Because of his pessimism, he is able to bear the fact that they might die if they release the prince. But he recognises that Aslan’s orders come from a higher place. Doing right is more important than being safe. Even more important than living. Puddleglum has the heart of a matyr. And in part it is his pessimism that gives him that.

Finally, when it comes to the crunch, his pessimism saves that day. He is aware of the enchantment working on them and sees a way out (extinguishing the fire, the source of the enchantment). He knows it will hurt, but he’s okay with that. Things could and would be worse if he wasn’t willing to face that pain - so he embraces it.

And then in his speech, he expresses the true faith behind his pessimism. His pessimism lets him grant that perhaps the overworld, the sun, and Aslan are all imaginary. Perhaps none of what they seem to remember is true. But there is a worse alternative. That the world underground is all there is. And he will not accept that. He would rather embrace an untrue dream, than suffer the fate of one who has no hope. His hope at this point is fragile - he is full of doubt in what he believes. But he knows he would rather embrace that, and be proved wrong, than live in a world of such dreariness.

Puddleglum’s pessimism lets him see what is bad, and then imagine something worse. By doing this, the bad suddenly becomes bearable. It is this which saves him and his friends.

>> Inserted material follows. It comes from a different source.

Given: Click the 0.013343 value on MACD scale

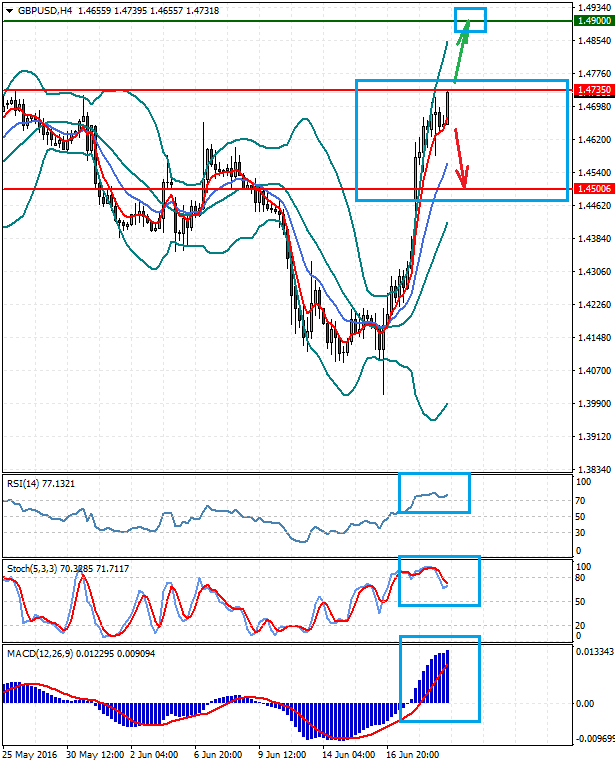Looking at the screenshot, I should pyautogui.click(x=594, y=651).
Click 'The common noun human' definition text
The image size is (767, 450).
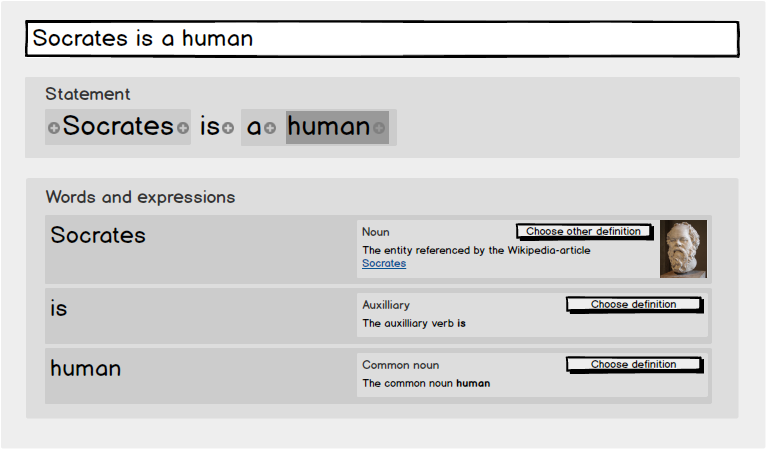pos(426,384)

I’m not saying we should all be Puddleglums. His pessimism is draining, and leads to arguments and the children not always trusting his better judgement. But there is something in his mindset we can imitate. Not full pessimism, but a trust in God that means if we do God’s will, if we trust in him, even bad things will look bright and be bearable in the light of what could be so much worse - a life without him.

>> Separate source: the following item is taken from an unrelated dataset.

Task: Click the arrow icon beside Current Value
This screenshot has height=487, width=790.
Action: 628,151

The apostle Paul comes close to saying what Puddleglum tells the witch. He acknowledges that she may be right, and they might have imagined Narnia and the sun and Aslan. But he’d rather chance that they be wrong than live without hope. Paul imagines for a second what would be the case if what we believe and what he preached was not true; if Jesus did not die and rise from the dead:

But if there is no resurrection of the dead, then Christ is not risen. And if Christ is not risen, then our preaching is empty and your faith is also empty. Yes, and we are found false witnesses of God, because we have testified of God that He raised up Christ, whom He did not raise up—if in fact the dead do not rise. For if the dead do not rise, then Christ is not risen. And if Christ is not risen, your faith is futile; you are still in your sins! Then also those who have fallen asleep in Christ have perished. If in this life only we have hope in Christ, we are of all men the most pitiable. 1 Cor 15: 13-19

As Puddleglum and his friends soon learn - they were right. Their faith is rewarded because it turns out to be real. They find Narnia and see the sun and Aslan again. Their hope was not in vain. Paul, who had seen the risen saviour, knows the same is true of what we believe.

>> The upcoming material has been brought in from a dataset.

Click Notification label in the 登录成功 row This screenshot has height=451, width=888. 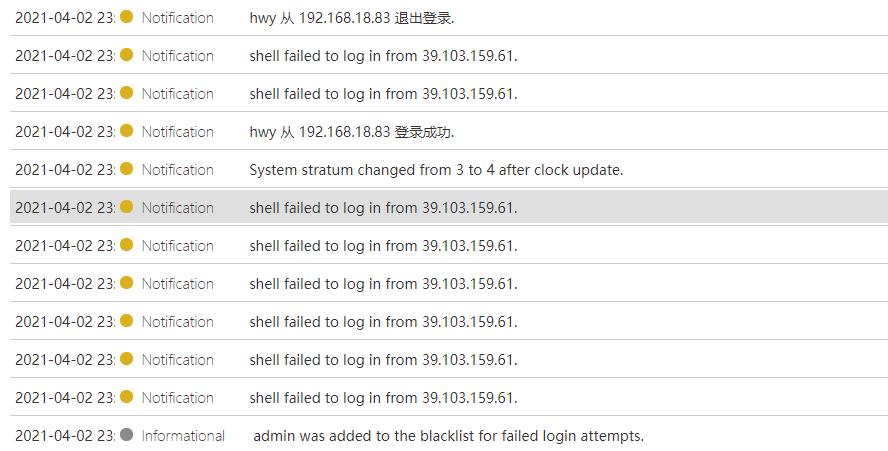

But now Christ is risen from the dead, and has become the firstfruits of those who have fallen asleep. 1 Cor 15: 12-19

I'm on Aslan's side even if there isn't any Aslan to lead it. I'm going to live as like a Narnian as I can even if there isn't any Narnia!

The Silver Chair: Chapter 11

The Silver Chair

Reading chapters 11 and 12 got me thinking a lot about the witch’s motives and plans. What was she really after? And how did she expect to succeed?

I know a number of people, including me, have discussed before why Lewis chose the title he did for this book. The Silver Chair is seemingly one of the least significant things in the book and there are a number of other titles he could have used (including Night Under Narnia and Wild Waste Lands). But after reading these chapters, it’s made me wonder again. I think the Silver Chair is far more significant than we realise.

Rilian refers to it as “a vile engine of sorcery,” which is about the most information we are given on it. We don’t even know what it looks like, apart from it being silver. At a set time every night, Rilian is made to sit on it and tied up to it. He is told this is because of the fit of rage which comes upon him for that hour every night. He is tied to the chair because he becomes violent and it is a means of keeping him from harming anyone.

Yet we know that in actual fact, it is only during that hour every night that he is completely sane. Which made me wonder what kind of enchantment the witch had cast upon him? Usually, when people are bewitched to forget who they are, it is permanent; where does this one hour of sanity come from?

I’ve always thought it was the chair itself that made him sane - like some side effect of its working. While the witch used the chair to re-enforce the enchantment, it also meant that he would be sane while it happened. But thinking about it now, it makes more sense that the spell only lasts a day at a time. Every night it wears off, and has to be re-administered - by the chair itself. After an hour in the chair, the spell is restored and he forgets again who he is. A more basic spell by the witch (such as she tries to use on Puddleglum and the children), would not have been powerful or practical enough to keep Rillian under her authority all that time. The son of the King of Narnia, and someone known to Aslan would, sooner or later, have seen through her bewitchment and turned on her. Doubtless she could kill him should that happen, but she wants him alive.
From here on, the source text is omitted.